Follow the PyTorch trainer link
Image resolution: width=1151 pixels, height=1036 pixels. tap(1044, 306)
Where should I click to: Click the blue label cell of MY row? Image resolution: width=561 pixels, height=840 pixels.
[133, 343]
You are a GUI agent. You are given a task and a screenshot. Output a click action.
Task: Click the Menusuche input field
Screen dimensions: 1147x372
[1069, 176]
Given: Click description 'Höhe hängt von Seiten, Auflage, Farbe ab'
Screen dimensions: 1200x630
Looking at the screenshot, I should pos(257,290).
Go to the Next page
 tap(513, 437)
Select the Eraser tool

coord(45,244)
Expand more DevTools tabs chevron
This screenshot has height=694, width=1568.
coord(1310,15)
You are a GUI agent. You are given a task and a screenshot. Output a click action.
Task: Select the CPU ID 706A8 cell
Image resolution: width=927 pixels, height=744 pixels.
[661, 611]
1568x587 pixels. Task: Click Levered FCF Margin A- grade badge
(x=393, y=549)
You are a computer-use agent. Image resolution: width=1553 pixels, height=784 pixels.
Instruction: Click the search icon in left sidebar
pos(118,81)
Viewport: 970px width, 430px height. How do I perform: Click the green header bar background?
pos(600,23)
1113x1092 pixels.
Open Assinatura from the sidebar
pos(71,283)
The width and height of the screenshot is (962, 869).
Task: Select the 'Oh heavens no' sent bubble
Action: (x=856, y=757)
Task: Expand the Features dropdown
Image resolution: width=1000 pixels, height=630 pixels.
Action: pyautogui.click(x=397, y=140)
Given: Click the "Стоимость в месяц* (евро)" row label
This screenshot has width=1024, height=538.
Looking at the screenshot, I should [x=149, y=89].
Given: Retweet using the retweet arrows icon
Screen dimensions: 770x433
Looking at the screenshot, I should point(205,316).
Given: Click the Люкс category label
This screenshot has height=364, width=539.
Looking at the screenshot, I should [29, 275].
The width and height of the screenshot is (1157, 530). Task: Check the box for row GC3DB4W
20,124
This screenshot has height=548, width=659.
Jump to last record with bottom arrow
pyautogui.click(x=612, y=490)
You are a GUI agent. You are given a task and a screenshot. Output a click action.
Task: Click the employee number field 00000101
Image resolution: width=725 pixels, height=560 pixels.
==============================
EXERCISE:
Restating every entry above word for word is the whole task.

RESULT OF THE TASK:
Follow the PyTorch trainer link
Image resolution: width=1151 pixels, height=1036 pixels. tap(1044, 306)
Where should I click to: Click the blue label cell of MY row? Image resolution: width=561 pixels, height=840 pixels.
[133, 343]
You are a GUI agent. You are given a task and a screenshot. Output a click action.
Task: Click the Menusuche input field
Screen dimensions: 1147x372
[1069, 176]
Given: Click description 'Höhe hängt von Seiten, Auflage, Farbe ab'
Screen dimensions: 1200x630
Looking at the screenshot, I should pos(257,290).
Go to the Next page
 tap(513, 437)
Select the Eraser tool

coord(45,244)
Expand more DevTools tabs chevron
This screenshot has height=694, width=1568.
coord(1310,15)
You are a GUI agent. You are given a task and a screenshot. Output a click action.
Task: Select the CPU ID 706A8 cell
Image resolution: width=927 pixels, height=744 pixels.
[661, 611]
1568x587 pixels. Task: Click Levered FCF Margin A- grade badge
(x=393, y=549)
You are a computer-use agent. Image resolution: width=1553 pixels, height=784 pixels.
Instruction: Click the search icon in left sidebar
pos(118,81)
Viewport: 970px width, 430px height. How do I perform: Click the green header bar background?
pos(600,23)
1113x1092 pixels.
Open Assinatura from the sidebar
pos(71,283)
The width and height of the screenshot is (962, 869).
Task: Select the 'Oh heavens no' sent bubble
Action: (x=856, y=757)
Task: Expand the Features dropdown
Image resolution: width=1000 pixels, height=630 pixels.
Action: pyautogui.click(x=397, y=140)
Given: Click the "Стоимость в месяц* (евро)" row label
This screenshot has width=1024, height=538.
Looking at the screenshot, I should [x=149, y=89].
Given: Retweet using the retweet arrows icon
Screen dimensions: 770x433
Looking at the screenshot, I should point(205,316).
Given: Click the Люкс category label
This screenshot has height=364, width=539.
Looking at the screenshot, I should [29, 275].
The width and height of the screenshot is (1157, 530). Task: Check the box for row GC3DB4W
20,124
This screenshot has height=548, width=659.
Jump to last record with bottom arrow
pyautogui.click(x=612, y=490)
You are a GUI agent. You are given a task and a screenshot. Output a click action.
Task: Click the employee number field 00000101
Image resolution: width=725 pixels, height=560 pixels.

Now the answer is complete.